Have you ever counted calories, watched your portion sizes, or gone for a jog just so you could eat a slice of cake or pizza in good conscience? That slice of cake or pizza totally doesn’t do any damage as long as you exercise those calories off, right? You know what they say about things that sound too good to be true: They usually are.
Anyone who has ever consciously tried to “get healthy” has probably practiced calorie counting, portion control, and/or tried to take up some form of aerobic exercise. Eating less and exercising more is the conventional prescription for losing weight or staying slim, managing diabetes, lowering cholesterol, and reducing your risk of heart disease. But there’s a reason they call it yo-yo dieting: It’s hard to maintain and often doesn’t yield the desired results, leading many to give up or push to further extremes thinking they just aren’t trying hard enough. Personal trainer Jonathan Bailor doesn’t think the problem is with you or your commitment to the prescription. He thinks the problem is with the prescription.
In The Calorie Myth, Jonathan’s analytical skills and passion for health converge to debunk the standard American diet and the conventional wisdom of “eat less, exercise more” and “everything in moderation”. With the help of over 1,200 scientific studies, he explains just how ineffective the current calorie-counting model for weight loss is, why and how it went wrong (including the political and financial motivations of those involved in shaping policy or interpreting scientific data), and then presents an alternative model based on quality, not quantity, of food and exercise.
In the first part of the book, Jonathan examines how eating poor-quality food (even if you are eating less of it) and engaging in exercise that is too extreme for your body (such as running long distances) can lead to hormonal imbalances that cause your body to retain or add more fat, burn muscle, and/or lead to overeating, which can further disrupt metabolism. To better illustrate the immense amount of data he covers, Jonathan likens these hormonal imbalances to a clogged drain. The same way putting less water in a clogged sink doesn’t prevent eventual overflow, putting less food in a hormonally “clogged” body doesn’t keep it from storing excess body fat. Instead, you need to remove the clog and try to prevent another one from occurring.

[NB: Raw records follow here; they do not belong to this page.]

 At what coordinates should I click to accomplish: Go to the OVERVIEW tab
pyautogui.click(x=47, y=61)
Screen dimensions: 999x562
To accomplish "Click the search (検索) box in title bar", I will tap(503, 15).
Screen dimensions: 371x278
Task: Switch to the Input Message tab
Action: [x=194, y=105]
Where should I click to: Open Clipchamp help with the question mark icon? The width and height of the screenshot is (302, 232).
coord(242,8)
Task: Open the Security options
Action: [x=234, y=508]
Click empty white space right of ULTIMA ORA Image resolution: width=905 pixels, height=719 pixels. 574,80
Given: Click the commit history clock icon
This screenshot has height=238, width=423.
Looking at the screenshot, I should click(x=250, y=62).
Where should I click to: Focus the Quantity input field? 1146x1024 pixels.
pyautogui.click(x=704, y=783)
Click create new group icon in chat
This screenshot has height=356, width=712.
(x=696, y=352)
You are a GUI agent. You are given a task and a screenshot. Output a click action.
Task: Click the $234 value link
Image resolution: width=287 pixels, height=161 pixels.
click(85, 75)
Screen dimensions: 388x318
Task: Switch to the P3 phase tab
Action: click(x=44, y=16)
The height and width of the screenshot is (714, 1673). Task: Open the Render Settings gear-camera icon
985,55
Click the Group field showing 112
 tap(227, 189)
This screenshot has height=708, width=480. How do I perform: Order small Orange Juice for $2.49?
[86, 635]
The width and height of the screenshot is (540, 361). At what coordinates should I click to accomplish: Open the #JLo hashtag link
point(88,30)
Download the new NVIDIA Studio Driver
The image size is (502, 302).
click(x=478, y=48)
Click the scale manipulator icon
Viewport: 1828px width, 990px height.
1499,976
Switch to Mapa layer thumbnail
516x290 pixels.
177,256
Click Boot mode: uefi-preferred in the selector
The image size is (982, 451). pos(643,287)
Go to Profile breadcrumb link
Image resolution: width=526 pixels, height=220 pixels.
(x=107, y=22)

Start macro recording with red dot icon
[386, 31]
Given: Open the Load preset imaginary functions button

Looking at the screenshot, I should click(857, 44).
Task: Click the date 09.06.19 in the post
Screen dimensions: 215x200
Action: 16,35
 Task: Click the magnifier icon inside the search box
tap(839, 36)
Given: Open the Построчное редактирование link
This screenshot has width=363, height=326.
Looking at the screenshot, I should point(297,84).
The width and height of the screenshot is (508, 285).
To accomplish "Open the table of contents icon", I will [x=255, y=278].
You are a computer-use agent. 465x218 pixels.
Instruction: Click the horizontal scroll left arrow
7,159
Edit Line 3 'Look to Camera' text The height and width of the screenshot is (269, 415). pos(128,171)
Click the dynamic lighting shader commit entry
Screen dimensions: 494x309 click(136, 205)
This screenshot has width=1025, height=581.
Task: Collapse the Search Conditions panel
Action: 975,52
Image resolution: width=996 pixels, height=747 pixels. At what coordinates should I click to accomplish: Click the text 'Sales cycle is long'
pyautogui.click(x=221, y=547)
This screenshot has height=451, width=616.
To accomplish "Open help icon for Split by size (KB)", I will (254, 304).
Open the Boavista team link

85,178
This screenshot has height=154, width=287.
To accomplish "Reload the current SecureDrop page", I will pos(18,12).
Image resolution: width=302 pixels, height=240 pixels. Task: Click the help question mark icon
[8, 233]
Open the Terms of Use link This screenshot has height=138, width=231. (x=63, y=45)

Your body has a natural inclination to be healthy. It wants to digest food efficiently, regulate hormones properly, have a balanced immune system, maintain an appropriate weight, and otherwise be up for all of the physical, mental, and emotional challenges it meets on a daily basis. In other words, it has a natural set-point it wants to maintain. But it can’t do that if it is being assaulted by a diet or lifestyle that makes all of those things difficult. In the second part of The Calorie Myth, Jonathan presents an alternative to the standard American diet by classifying foods as either SANE or inSANE. SANE foods provide satiety so you stay fuller longer, are unlikely to be stored as body fat because they are digested slowly, are nutrient-dense, and are not easily converted to glucose and stored as fat. inSANE foods are the opposite. They are unsatisfying (so you’re hungry again soon after eating), likely to be stored as body fat because they flood your system all at once, nutrient-poor, and easily converted into glucose and body fat. Because Paleo embraces nutrient-density and forgoes non-nutritive and high-sugar processed foods, it fits very well into Jonathan’s model (the only major difference is that Jonathan eliminates all starchy vegetables and allows legumes while Paleo does not). But this is not a book about Paleo. It’s a book about eating and exercising in ways our bodies were built to not only endure but benefit from. Not in ways that only major food and pharmaceutical companies benefit from, while obesity, diabetes, and heart disease make more and more of us sicker every year.
The Calorie Myth provides a plan of action and practical advice for getting started and staying motivated. With tips for budgeting, eating on-the-go, making a high volume of vegetables more manageable, prioritizing sleep, as well as a five-week food journal, one-week meal plan (including recipes, although note that not all of the recipes are Paleo), and an exercise program based on high-interval intensity training that requires only 20 minutes a week (yes, a week), Jonathan aims to make burning fat, eating better, and exercising smarter easier and more enjoyable than any crash diet or weight loss program. The Calorie Myth includes quality information not only on losing weight, eating higher-quality foods, and exercising responsibly, but on cholesterol, dietary fat, blood sugar and insulin resistance, and the dangers of under-eating or starvation diets. Whether you are overweight or underweight, it can explain why your progress may have stalled and how to move forward in a way that is conducive to both long- and short-term health. It is an excellent resource for anyone looking to better understand the science behind metabolism, nutrition, exercise, and how the conventional wisdom on diet, cholesterol, and dietary fat got so out of hand.